Load balance sockets with new SO_REUSEPORT_LB option
Needs ReviewPublic

Authored by johalun0_gmail.com on May 31 2017, 7:06 AM.

Details

Summary

This patch adds a new socket option, SO_REUSEPORT_LB, which allow multiple programs or threads to bind to the same port and incoming connections will be load balanced using a hash function.

Most of the code was copied from a similar patch for DragonflyBSD.

However, in DragonflyBSD, load balancing is a global on/off setting and can not be set per socket. This patch allows for simultaneous use of both the current SO_REUSEPORT and the new SO_REUSEPORT_LB options on the same system.

Required changes to structures
Globally change so_options from 16 to 32 bit value to allow for more options.
Add hashtable in pcbinfo to hold all SO_REUSEPORT_LB sockets.

Limitations
As DragonflyBSD, a load balance group is limited to 256 pcbs (256 programs or threads sharing the same socket).

Discussion
If we want to avoid adding more options and changing so_options to a 32 bit value, can we use optvar argument to pass a flag (value other than 0 or 1) for load balancing or is that strictly used for setting the options on/off?

This is merely a draft, no effort has been made to test or implement for ipv6. Maybe someone more familiar with the IP stack can shed some light on what is needed for ipv6?

Possible bugs
Even if I close the sockets properly at exit, when I restart the server test program bind() fails with “Address already in use” and I have to wait for it to timeout.

Diff Detail

Repository
rS FreeBSD src repository
Lint
Lint Skipped
Unit
Unit Tests Skipped
swills added a subscriber: swills.Jun 5 2017, 4:24 PM
hiren added a subscriber: hiren.

I am not too sure on details but can this be done with PCBGROUPS/RSS? https://github.com/erikarn/freebsd-rss/ has some examples.

Adding Adrian and Ermal if they have any comments.

i'm okay with this (as long as it doesn't break RSS/PCBGROUPS.) This is fine for people wanting non-RSS load balancing of things (eg people writing loopback servics) without doing it in userland.
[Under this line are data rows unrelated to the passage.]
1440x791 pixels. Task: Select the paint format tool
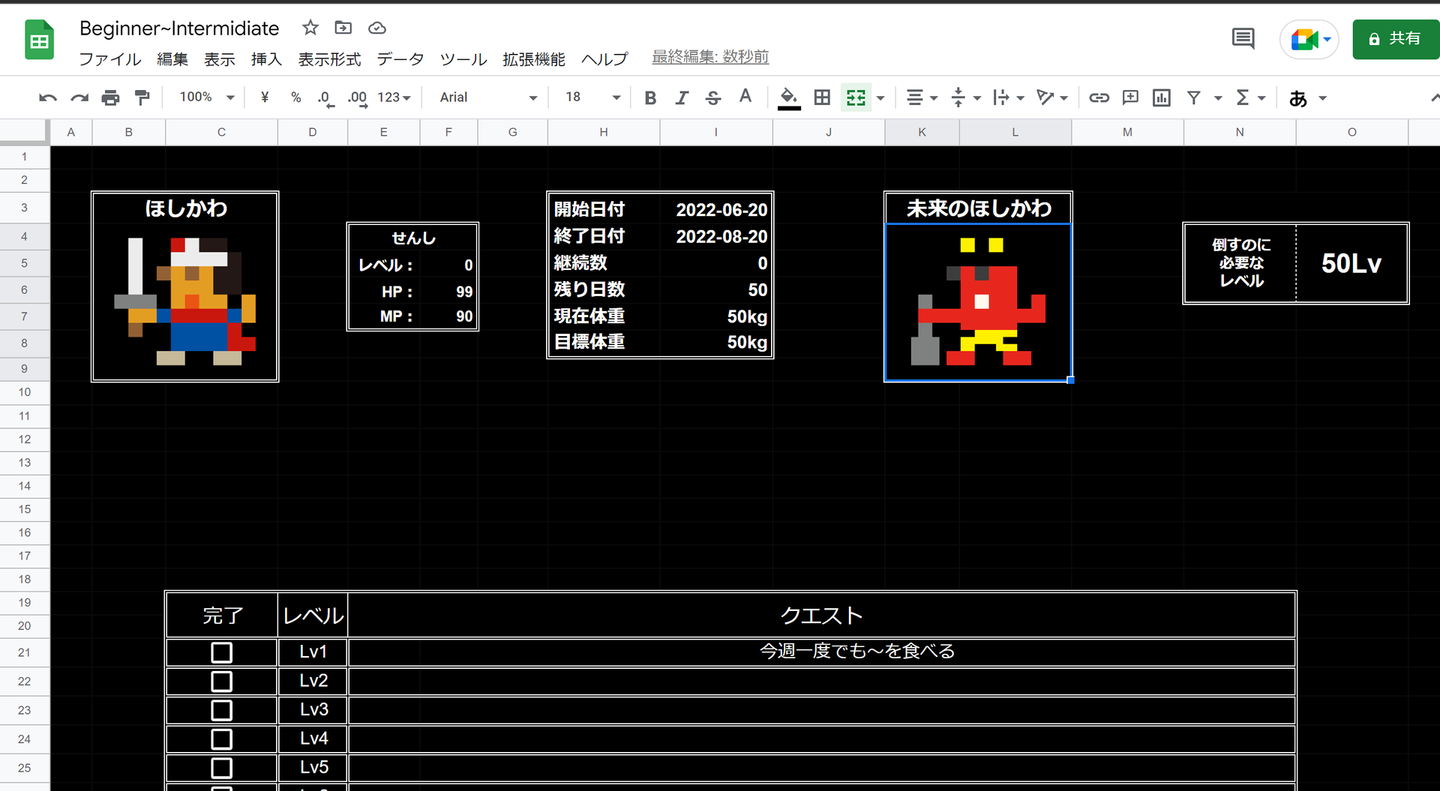pyautogui.click(x=142, y=97)
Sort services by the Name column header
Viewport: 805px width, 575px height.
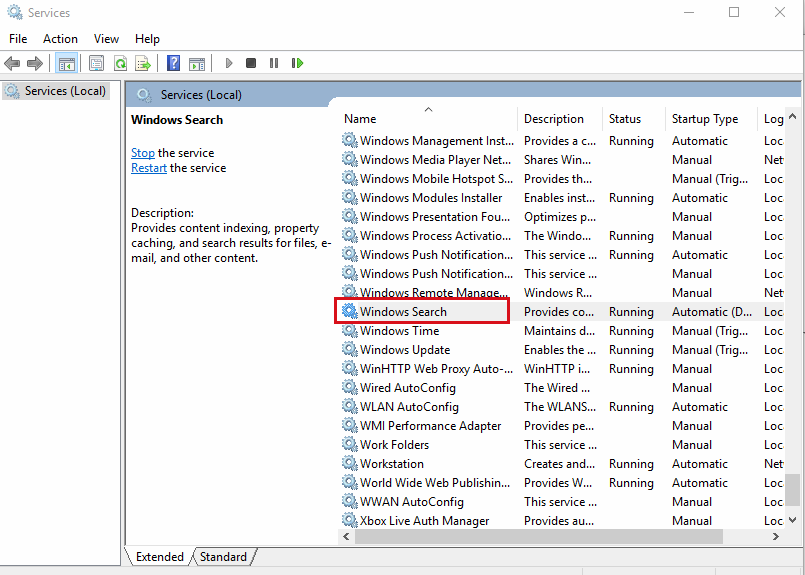coord(360,119)
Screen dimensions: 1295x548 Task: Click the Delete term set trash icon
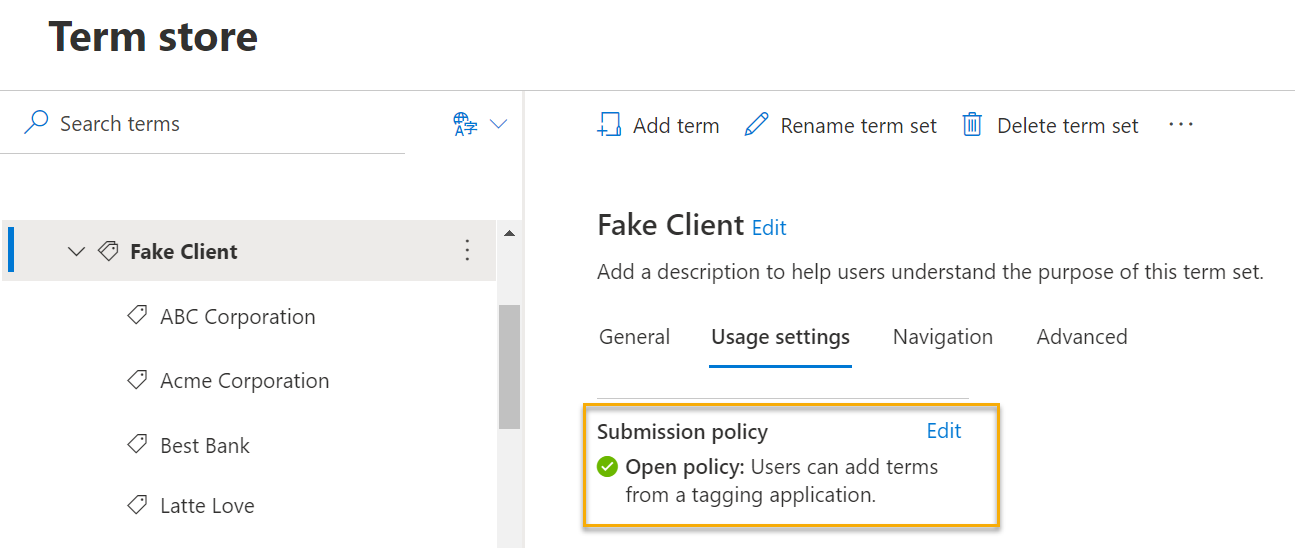pyautogui.click(x=972, y=125)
Duplicate a couple of SO_REUSEPORT checks and do the same for SO_REUSEPORT_LB in 'in_pcb_bindsetup.c'.
Let SO_REUSEPORT_LB set SO_REUSEADDR to fix the "address in use" error earlier mentioned. Testing confirmed that the earlier "possible bug" is now fixed.

'XXX' marks a few locations that need attention/confirmation.

I think you took a pretty old version of the code. I fixed the hash stability issue in a later version; you probably want to check that. And your implementation actually suffers the same issue as Linux: if any of the listen socket is closed, the sockets on the closed listen socket's accept queue are dropped; but well, that's may be acceptable, since I don't think Linux even fixed that.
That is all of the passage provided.